Saved entries
▼

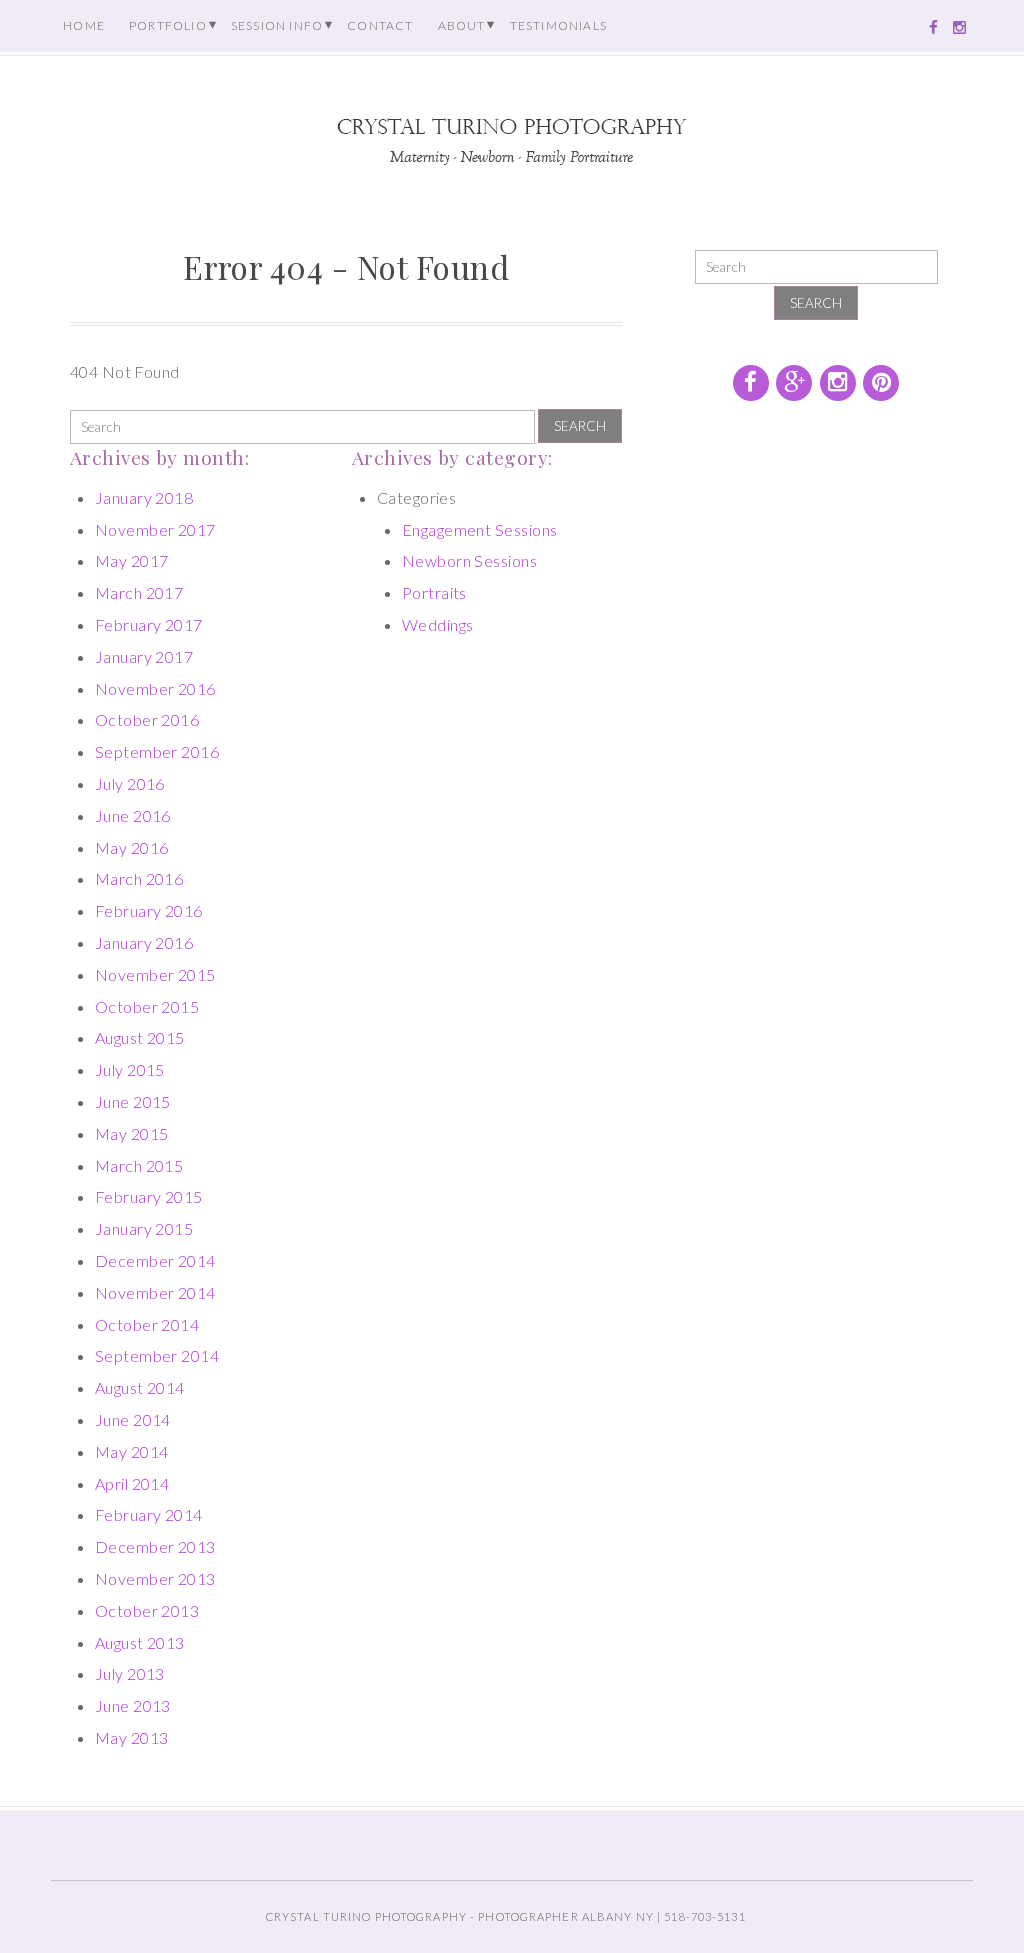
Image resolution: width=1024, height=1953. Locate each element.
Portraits (434, 592)
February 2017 (149, 624)
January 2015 (144, 1228)
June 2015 (133, 1101)
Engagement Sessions (480, 529)
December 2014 (155, 1260)
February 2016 (149, 910)
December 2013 (155, 1546)
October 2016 (147, 719)
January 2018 (144, 497)
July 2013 (130, 1673)
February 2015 (149, 1196)
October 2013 (147, 1610)
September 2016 (157, 751)
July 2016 (130, 783)
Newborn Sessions (470, 560)
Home (84, 25)
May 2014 (132, 1451)
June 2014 (133, 1419)
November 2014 (155, 1292)
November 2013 (155, 1578)
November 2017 (155, 529)
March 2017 (139, 592)
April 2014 (132, 1483)
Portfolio (168, 25)
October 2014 (147, 1324)
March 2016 (139, 878)
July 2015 (130, 1069)
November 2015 (155, 974)
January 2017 (144, 656)
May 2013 (132, 1737)
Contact (380, 25)
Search (580, 426)
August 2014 (140, 1387)
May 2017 (132, 560)
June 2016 (133, 815)
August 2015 (140, 1037)
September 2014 (157, 1355)
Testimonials (558, 25)
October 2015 (147, 1006)
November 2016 (155, 688)
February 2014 (149, 1514)
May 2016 (132, 847)
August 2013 (140, 1642)
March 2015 (139, 1165)
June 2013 (133, 1705)
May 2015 (132, 1133)
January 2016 (144, 942)
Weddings (438, 624)
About (462, 25)
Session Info (277, 25)
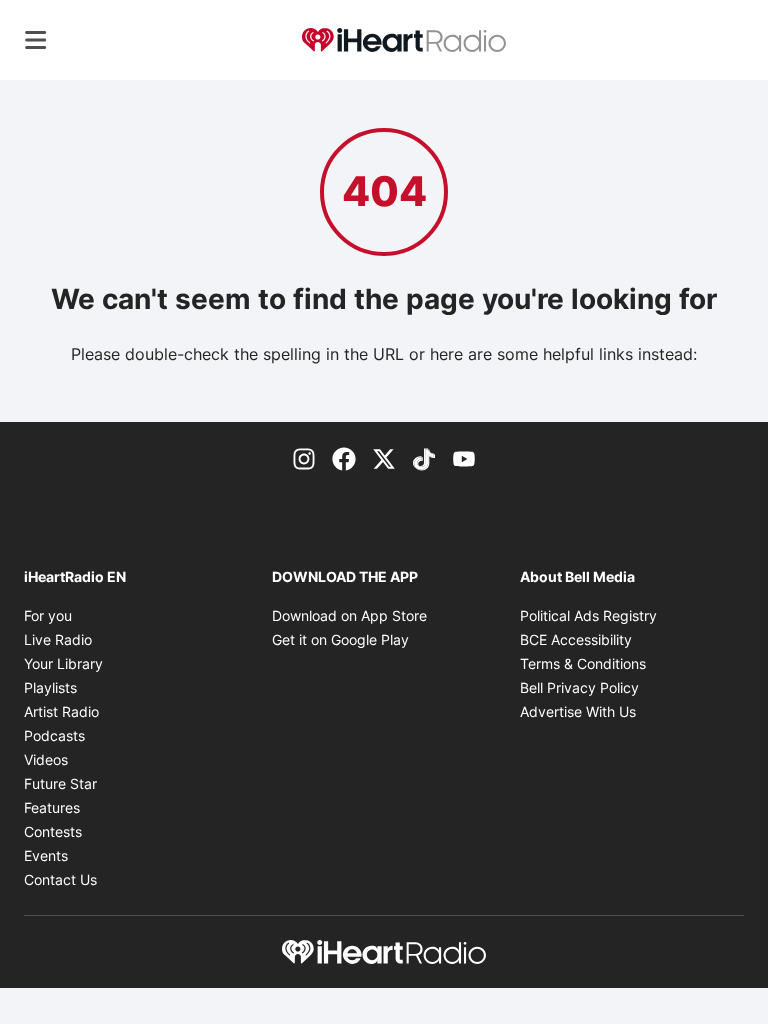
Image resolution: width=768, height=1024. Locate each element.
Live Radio (58, 639)
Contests (53, 831)
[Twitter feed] (384, 458)
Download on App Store (349, 615)
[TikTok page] (424, 458)
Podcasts (54, 735)
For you (48, 615)
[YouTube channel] (464, 458)
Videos (46, 759)
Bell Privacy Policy (579, 687)
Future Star (60, 783)
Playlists (50, 687)
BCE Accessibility (576, 639)
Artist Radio (61, 711)
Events (46, 855)
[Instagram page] (304, 458)
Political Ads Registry (588, 615)
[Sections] (36, 40)
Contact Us (60, 879)
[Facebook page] (344, 458)
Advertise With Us (578, 711)
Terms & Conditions (583, 663)
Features (52, 807)
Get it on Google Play (340, 639)
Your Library (63, 663)
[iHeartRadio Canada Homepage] (404, 40)
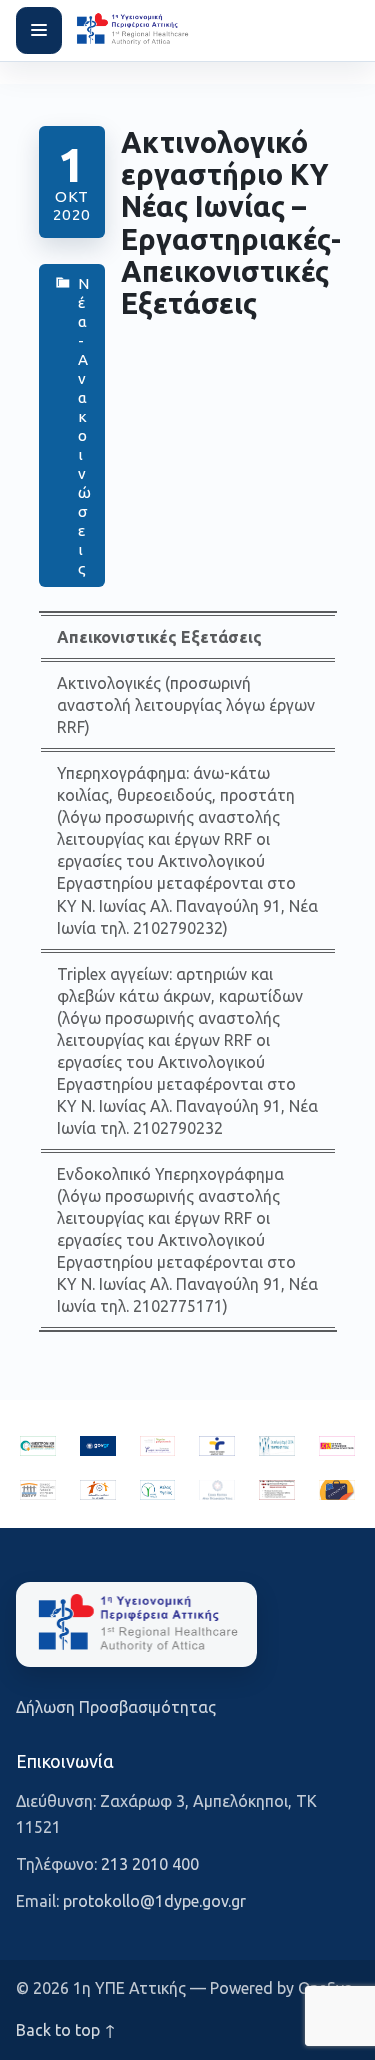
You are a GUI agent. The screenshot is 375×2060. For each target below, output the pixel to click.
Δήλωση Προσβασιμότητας (116, 1707)
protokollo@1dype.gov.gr (154, 1901)
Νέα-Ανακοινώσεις (83, 426)
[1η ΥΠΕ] (136, 1624)
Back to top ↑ (66, 2030)
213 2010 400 (150, 1864)
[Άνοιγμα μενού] (39, 30)
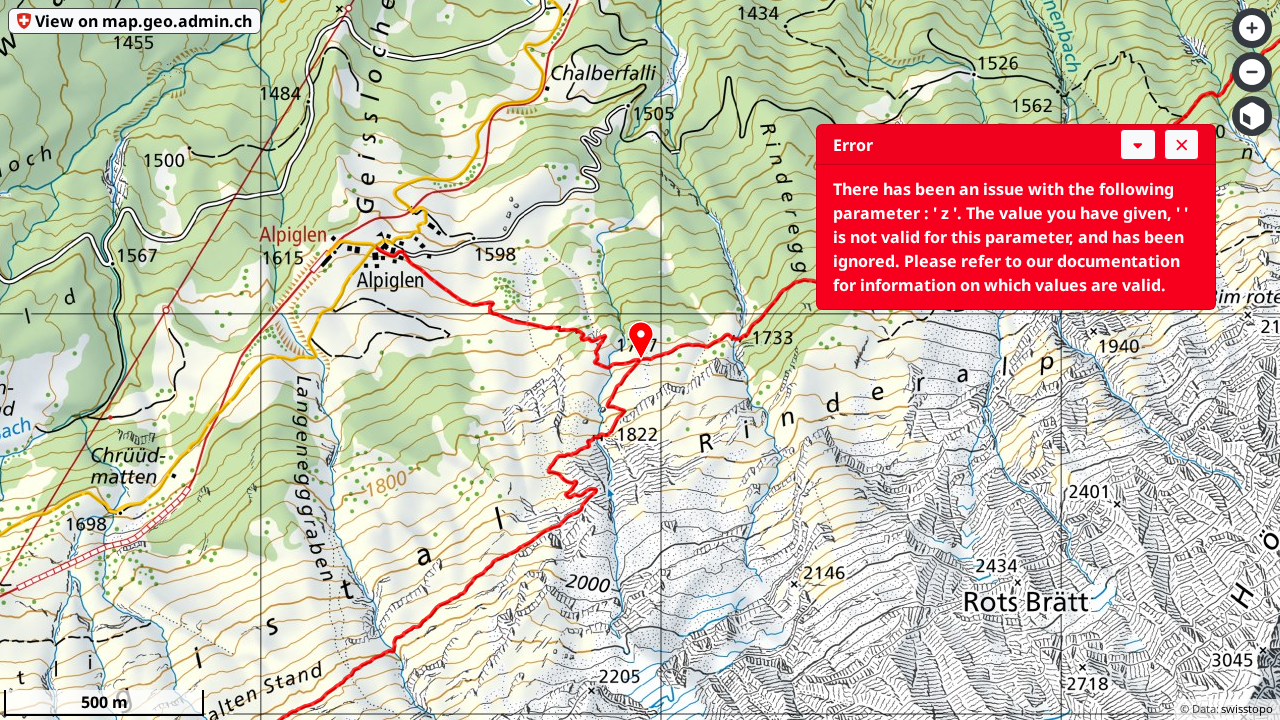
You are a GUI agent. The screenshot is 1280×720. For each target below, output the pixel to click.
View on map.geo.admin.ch (143, 21)
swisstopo (1247, 708)
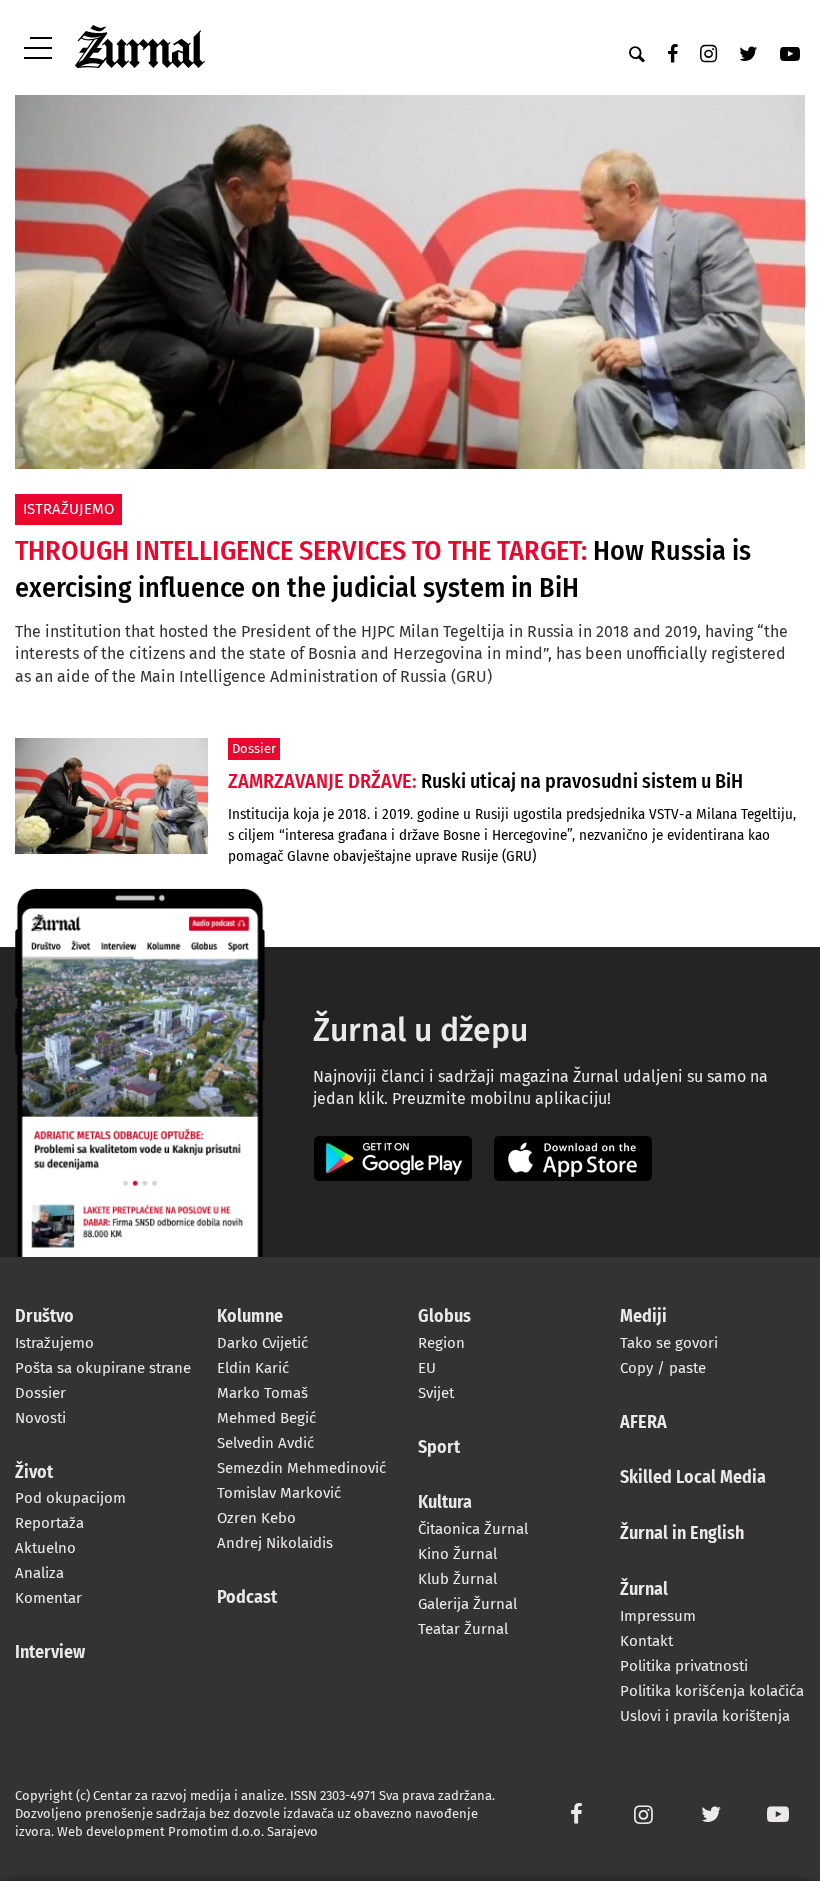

▲

● PROMPT: Write only the number of lines in the data where the string "element" can be found.

● ANSWER SPACE: 2